Ayer recorrí las calles de un pequeño pueblecito mágico en Italia. Se llama Tivoli y se encuentra en la cercanía de Roma situado en las montañas vecinas de esta gran metrópoli capital del mundo antiguo.
Las calles de Tivolo son sumamente angostas, donde solo cabe un carro. Estas son hechas de piedra y no de cemento como las americanas. Hay escaleras viejas entre los edificios, perfectas para esconder a dos jóvenes enamorados que desean su amor sea despertado por besos apasionados llenos de fuego y emoción. Pero estas escaleras también son perfectas para que dos viejecitos sosteniéndose del brazo caminen lento, llenos de un amor otoñal, un amor poderoso y permanente que ha sido capaz de atravesar las capas del tiempo enfrentando las tormentas, los desiertos de la vida y los ríos abundantes de gozo.

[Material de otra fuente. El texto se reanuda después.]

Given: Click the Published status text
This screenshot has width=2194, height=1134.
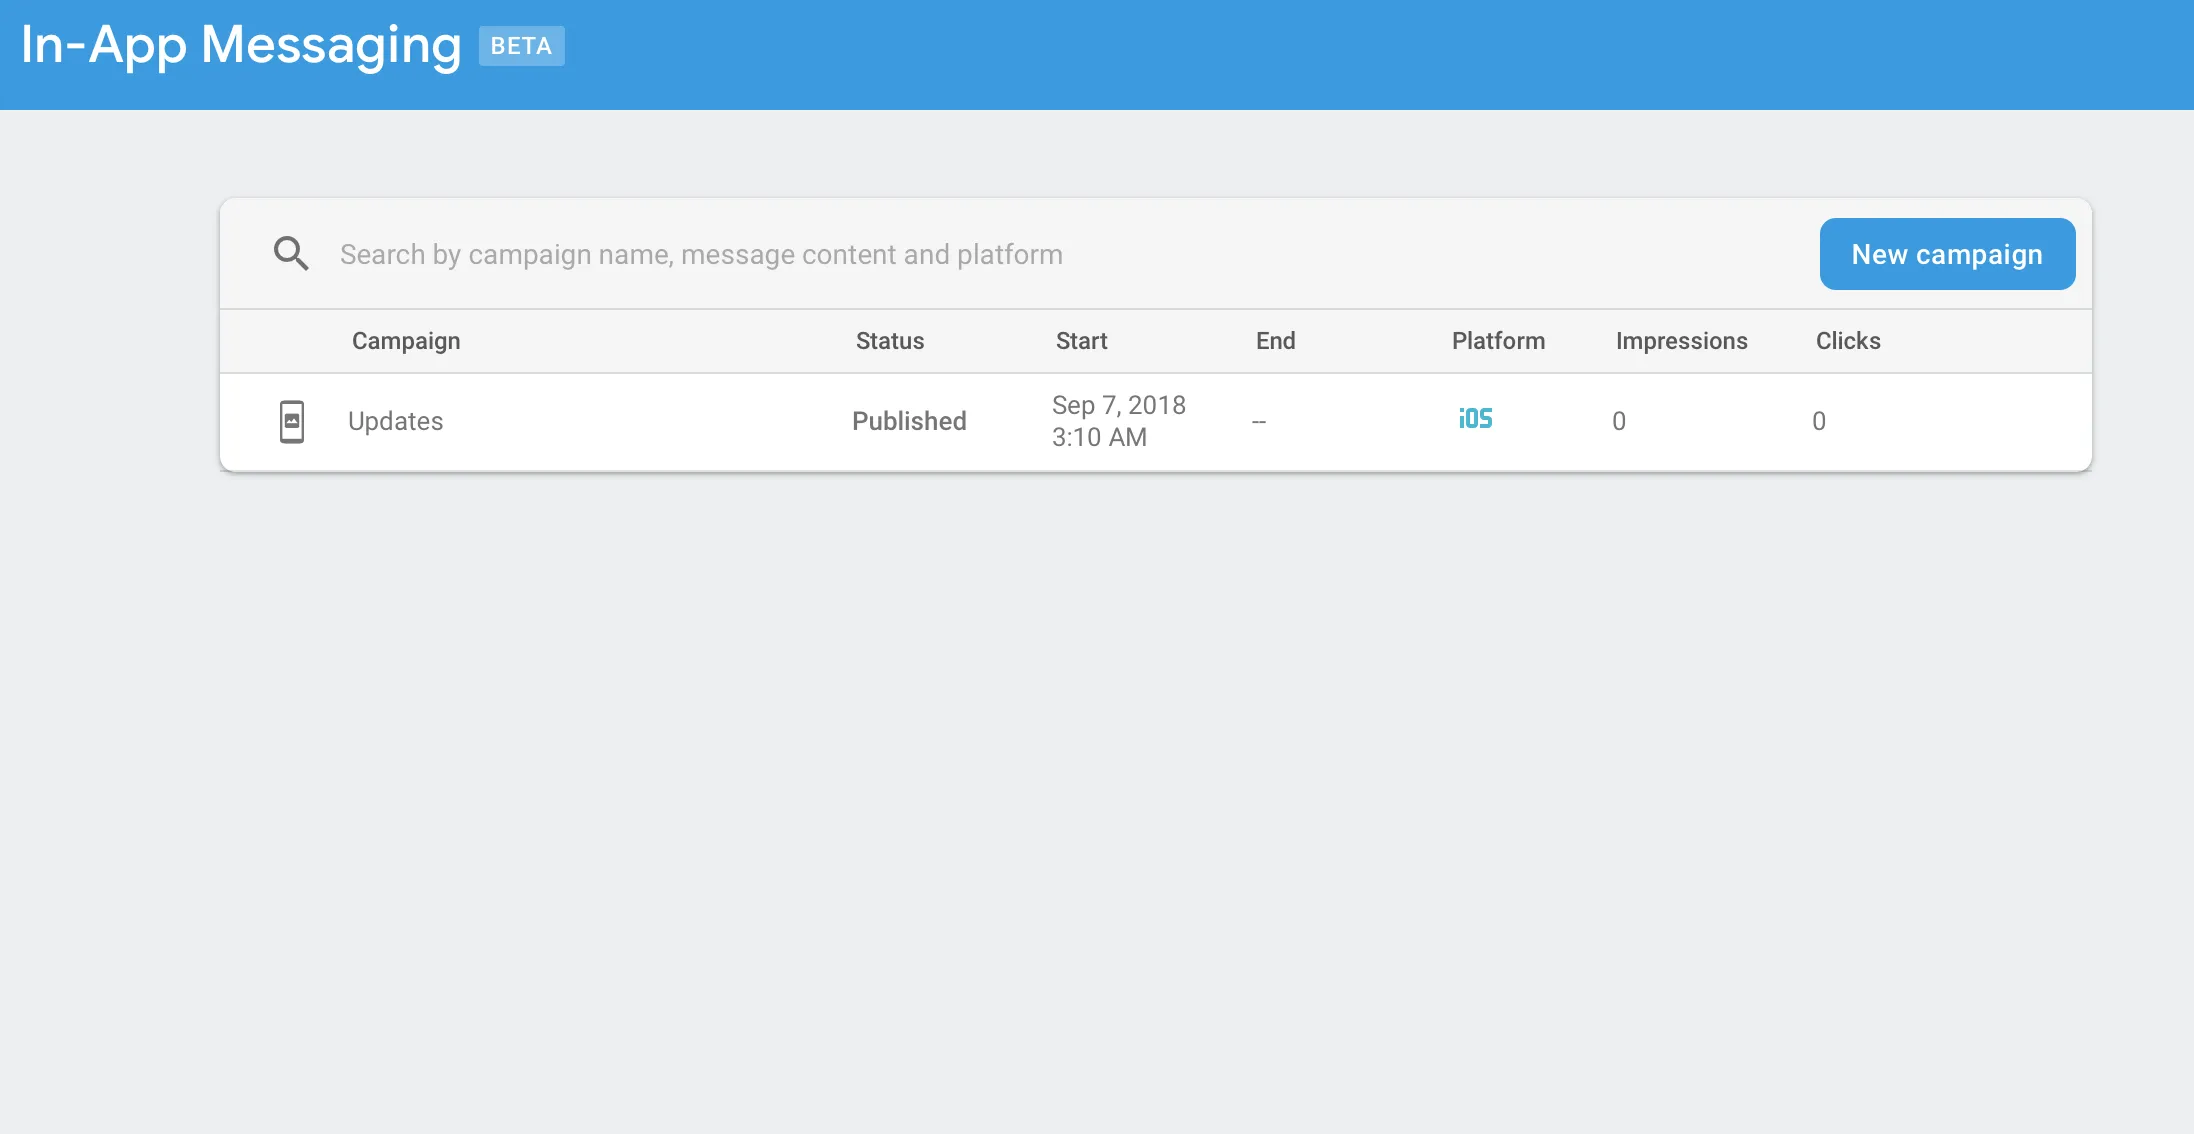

Las paredes marrón hace que los edificios huelen a historias. Historias antiguas muy antiguas, que quisiera narrar pero que mi corazón me dice qué tal vez son las mismas historias que misteriosamente se vuelven a vivir ahora con los habitantes de este siglo debajo de esos techos de tejas rojas.
Ayer en Tivoli me paré ante una edificio con balcones y plantas y un tendedero de ropa. Alguien acababa de lavar y la ropa se secaba bajo un cielo húmedo con olor a reciente lluvia.
Me hizo recordar por un breve momento la ropa que yo misma había colgado en el ático de mi apartamento en Berlín y que se había quedado mojada antes de partir en el avión a Italia. Aunque en este país se habla otro idioma, se come demasiada pasta y se siente en el aire el recuerdo de siglos pasados, en este país también se lava. Tivoli me lo recordó mientras huimos de las imagines que buscan los turistas en Roma. Aquí en Italia hay alguien que quiere lo mismo que yo, alguien que desea que su familia huela a ropa limpia.
En México vi a las indias lavando en el río, en mi infancia mi madre nos hacía tallar nuestros calcetines llenos de tierra en el lavadero de piedra antes de echarlas a la lavadora .
“Para que aprender a no andar caminando en calcetines en lugar de sus zapatos”
Nunca aprendi la lección de los calcetines sucios que mi madre me quizo inculcar, sin embargo si aprende a amar el olor a ropa limpia. Ahora que camino por Italia me doy cuenta que no importa en qué lugar del mundo estés, todos deseamos lo mismo; un lugar propio para lavar, para dormir, para amar y que sea fresco como el agua fría en el sol del verano.
Viajar a Tivoli me hizo pensar que las familias como la tuya y la mía, así como las familias de los inmigrantes, de los refugiados, de los desplazados por causa de la guerra, las familias en los países llenos de carteles y de guerras por causa de las drogas no tan invisibles, o las familias que tenemos el privilegio de vivir en países con libertad, buscamos lo mismo; queremos cada día lo mismo, ropa limpia, comida y porque no, el gozo, la esperanza, no vivir con el temor de las despedidas, queremos un lugar seguro donde reine la paz y el amor. Sobre todo el amor.
Somos todos nosotros una sola humanidad, hijos del mismo mundo y hermanos sobre la tierra. Tenemos los mismos deseos, y anhelos. Como hermanos atesoramos la amistad, el cariño, la bondad, la paciencia, la fe, la esperanza, la fraternidad y buscamos con el alma el amor. El amor es la base de toda buena relación. El amor es único, como lo dijo Paulo Coelho en su obra espiritual del “El Alquimista”
“El amor es la fuerza que transforma y mejora el alma del mundo. Cuando amamos siempre deseamos ser mejores de lo que somos.”
Donde estés hoy amigo lector espero que por medio de esta fuerza seas transformado y que lo mejor de ti nazca hoy, como el sol que veo en el cielo de un azul nítido en las alas de un pájaro de acero que me lleva de vuelta a casa.